_Data:_
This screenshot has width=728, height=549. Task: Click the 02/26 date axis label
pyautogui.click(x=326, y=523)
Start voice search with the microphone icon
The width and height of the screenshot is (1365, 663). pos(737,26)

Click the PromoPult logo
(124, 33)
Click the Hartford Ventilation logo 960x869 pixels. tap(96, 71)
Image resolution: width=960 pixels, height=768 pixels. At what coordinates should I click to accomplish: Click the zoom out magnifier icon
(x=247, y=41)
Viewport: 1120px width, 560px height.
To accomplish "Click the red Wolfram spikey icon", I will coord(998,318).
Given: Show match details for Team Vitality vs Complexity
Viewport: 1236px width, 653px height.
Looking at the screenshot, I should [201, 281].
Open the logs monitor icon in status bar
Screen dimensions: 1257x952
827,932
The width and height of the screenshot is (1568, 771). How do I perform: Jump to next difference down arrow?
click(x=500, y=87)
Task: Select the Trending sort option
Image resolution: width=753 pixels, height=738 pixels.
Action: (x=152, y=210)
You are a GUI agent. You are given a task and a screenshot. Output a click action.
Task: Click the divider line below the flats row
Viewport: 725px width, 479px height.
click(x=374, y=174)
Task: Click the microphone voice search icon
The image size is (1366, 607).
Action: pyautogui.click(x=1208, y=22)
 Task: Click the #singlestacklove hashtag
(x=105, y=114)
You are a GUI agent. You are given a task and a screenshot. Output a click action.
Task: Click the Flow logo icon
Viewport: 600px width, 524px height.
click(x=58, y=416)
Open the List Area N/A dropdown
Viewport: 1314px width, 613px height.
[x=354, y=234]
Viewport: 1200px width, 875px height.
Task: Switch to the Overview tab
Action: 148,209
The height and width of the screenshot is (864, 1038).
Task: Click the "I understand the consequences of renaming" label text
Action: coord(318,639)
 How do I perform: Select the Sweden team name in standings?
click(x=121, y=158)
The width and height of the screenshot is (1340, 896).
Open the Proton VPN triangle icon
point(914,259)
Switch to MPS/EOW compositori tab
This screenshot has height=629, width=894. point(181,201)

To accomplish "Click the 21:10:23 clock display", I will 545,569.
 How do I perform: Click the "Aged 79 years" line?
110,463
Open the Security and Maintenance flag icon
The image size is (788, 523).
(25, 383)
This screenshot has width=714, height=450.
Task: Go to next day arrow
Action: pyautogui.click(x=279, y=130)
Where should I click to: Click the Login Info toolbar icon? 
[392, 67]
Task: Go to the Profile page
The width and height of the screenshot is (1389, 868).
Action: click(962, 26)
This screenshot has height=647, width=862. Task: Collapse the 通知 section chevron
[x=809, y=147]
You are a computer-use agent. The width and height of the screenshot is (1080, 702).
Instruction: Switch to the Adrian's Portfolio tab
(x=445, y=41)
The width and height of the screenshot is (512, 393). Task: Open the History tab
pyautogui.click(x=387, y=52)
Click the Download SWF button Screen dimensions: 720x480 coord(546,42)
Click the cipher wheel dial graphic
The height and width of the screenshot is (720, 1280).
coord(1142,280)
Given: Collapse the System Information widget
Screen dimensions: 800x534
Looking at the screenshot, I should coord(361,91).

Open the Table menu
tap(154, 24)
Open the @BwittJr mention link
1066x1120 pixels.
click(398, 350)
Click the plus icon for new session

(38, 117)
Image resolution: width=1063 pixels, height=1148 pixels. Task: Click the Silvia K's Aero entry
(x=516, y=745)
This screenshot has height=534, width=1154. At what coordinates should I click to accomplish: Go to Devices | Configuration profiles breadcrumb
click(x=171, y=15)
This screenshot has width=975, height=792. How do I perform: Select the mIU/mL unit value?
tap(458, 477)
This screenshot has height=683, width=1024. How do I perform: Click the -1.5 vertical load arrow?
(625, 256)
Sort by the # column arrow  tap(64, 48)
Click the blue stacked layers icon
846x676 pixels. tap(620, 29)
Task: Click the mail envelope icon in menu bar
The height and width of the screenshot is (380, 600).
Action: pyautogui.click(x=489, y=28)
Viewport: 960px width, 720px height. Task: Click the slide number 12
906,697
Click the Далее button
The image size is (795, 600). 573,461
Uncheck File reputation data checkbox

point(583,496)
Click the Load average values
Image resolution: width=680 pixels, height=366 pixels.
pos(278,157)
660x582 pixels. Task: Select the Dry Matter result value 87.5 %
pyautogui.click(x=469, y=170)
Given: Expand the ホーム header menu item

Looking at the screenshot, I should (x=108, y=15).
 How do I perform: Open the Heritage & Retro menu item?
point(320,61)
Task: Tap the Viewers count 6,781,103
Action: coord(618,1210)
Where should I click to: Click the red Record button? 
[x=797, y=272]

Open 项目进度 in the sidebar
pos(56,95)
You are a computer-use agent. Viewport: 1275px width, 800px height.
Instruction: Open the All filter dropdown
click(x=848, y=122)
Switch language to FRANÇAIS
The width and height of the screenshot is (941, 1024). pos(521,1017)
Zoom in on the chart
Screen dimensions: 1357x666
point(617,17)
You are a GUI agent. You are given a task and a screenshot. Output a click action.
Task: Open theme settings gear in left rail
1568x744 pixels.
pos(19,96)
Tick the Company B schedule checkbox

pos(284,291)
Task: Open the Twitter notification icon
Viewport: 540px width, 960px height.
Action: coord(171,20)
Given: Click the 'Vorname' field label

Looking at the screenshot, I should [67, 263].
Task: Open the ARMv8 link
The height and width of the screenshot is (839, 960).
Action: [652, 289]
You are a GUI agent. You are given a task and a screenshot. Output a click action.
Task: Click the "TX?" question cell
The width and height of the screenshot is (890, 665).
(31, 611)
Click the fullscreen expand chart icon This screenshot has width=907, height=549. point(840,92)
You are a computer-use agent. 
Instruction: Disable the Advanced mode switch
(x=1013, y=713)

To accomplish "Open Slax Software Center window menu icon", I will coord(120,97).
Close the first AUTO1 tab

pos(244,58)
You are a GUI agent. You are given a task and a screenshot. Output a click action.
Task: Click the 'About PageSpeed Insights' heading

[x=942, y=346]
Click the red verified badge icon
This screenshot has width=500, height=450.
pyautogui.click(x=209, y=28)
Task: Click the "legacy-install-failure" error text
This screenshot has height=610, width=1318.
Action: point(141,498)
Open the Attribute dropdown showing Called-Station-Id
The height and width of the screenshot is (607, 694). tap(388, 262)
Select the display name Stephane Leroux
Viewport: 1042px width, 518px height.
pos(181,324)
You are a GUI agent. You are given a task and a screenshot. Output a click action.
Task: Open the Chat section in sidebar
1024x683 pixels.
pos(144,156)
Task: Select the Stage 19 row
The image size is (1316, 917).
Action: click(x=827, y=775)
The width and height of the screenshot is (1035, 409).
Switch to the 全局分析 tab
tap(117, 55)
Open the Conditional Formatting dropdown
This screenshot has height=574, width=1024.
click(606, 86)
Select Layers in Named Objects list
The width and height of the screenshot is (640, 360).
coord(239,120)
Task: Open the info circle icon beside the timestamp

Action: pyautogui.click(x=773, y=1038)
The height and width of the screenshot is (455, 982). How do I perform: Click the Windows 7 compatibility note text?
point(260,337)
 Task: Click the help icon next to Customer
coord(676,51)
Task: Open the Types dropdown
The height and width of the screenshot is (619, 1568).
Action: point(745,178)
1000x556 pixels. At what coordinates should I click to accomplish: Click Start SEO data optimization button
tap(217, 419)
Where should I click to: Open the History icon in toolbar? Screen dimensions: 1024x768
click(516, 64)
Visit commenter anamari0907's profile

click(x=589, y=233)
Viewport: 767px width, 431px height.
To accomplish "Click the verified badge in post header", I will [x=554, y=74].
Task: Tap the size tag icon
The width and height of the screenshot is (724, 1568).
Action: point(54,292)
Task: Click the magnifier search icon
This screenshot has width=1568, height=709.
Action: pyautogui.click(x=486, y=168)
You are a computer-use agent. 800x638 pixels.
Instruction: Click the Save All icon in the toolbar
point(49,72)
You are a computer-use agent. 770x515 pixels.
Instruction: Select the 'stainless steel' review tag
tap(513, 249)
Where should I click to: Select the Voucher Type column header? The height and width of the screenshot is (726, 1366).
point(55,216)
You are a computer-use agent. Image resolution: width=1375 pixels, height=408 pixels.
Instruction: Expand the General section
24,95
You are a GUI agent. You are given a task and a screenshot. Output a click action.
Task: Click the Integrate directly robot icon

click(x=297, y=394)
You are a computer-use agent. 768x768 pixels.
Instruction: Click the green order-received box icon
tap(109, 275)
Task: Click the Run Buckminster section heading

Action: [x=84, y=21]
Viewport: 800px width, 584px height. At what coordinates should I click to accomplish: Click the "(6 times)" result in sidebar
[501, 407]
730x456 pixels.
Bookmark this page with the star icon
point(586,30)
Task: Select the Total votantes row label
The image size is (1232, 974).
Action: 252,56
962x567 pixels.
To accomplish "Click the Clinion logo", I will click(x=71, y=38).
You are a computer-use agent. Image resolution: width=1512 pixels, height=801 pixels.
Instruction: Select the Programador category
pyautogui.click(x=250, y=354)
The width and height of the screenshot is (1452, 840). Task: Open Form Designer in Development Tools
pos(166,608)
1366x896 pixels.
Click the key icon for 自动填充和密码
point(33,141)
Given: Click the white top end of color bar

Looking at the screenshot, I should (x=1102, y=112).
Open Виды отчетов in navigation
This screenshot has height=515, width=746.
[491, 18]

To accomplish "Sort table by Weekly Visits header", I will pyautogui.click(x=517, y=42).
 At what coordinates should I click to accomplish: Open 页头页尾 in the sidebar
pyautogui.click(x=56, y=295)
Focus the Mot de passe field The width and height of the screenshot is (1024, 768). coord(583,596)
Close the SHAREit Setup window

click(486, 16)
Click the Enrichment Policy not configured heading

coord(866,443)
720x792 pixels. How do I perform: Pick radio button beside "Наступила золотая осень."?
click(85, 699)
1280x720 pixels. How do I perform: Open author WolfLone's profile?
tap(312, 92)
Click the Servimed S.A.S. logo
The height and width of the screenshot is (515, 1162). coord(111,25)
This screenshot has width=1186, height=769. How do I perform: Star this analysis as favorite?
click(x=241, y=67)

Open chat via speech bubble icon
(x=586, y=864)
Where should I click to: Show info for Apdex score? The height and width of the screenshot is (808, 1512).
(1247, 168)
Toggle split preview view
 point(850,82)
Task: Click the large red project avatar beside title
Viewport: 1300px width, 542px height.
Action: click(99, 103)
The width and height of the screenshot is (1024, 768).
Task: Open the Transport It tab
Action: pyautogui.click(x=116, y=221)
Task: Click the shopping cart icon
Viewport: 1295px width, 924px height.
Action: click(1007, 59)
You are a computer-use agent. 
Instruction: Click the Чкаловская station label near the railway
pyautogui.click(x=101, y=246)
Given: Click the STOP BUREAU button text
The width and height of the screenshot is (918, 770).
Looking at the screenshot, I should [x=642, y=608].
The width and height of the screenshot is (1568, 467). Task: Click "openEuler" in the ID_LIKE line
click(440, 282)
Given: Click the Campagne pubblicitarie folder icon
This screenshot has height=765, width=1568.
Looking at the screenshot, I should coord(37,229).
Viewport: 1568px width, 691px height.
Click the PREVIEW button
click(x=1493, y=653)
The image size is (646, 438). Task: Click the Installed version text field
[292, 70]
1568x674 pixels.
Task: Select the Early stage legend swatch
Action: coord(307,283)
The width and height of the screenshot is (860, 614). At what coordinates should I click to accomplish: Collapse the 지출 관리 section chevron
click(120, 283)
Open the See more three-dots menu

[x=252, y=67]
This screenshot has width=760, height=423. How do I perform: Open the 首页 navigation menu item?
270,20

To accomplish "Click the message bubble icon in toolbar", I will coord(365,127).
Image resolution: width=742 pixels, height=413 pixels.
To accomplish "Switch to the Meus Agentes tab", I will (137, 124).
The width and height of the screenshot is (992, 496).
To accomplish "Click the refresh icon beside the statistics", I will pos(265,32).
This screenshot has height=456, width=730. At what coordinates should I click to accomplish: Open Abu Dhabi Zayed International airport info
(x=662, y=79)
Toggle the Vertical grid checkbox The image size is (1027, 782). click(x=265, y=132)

_What you will do:_
Report every line from the listing above where the string "verified" can be found.

_Answer space:_
Click the red verified badge icon
To accomplish "Click the verified badge in post header", I will [x=554, y=74].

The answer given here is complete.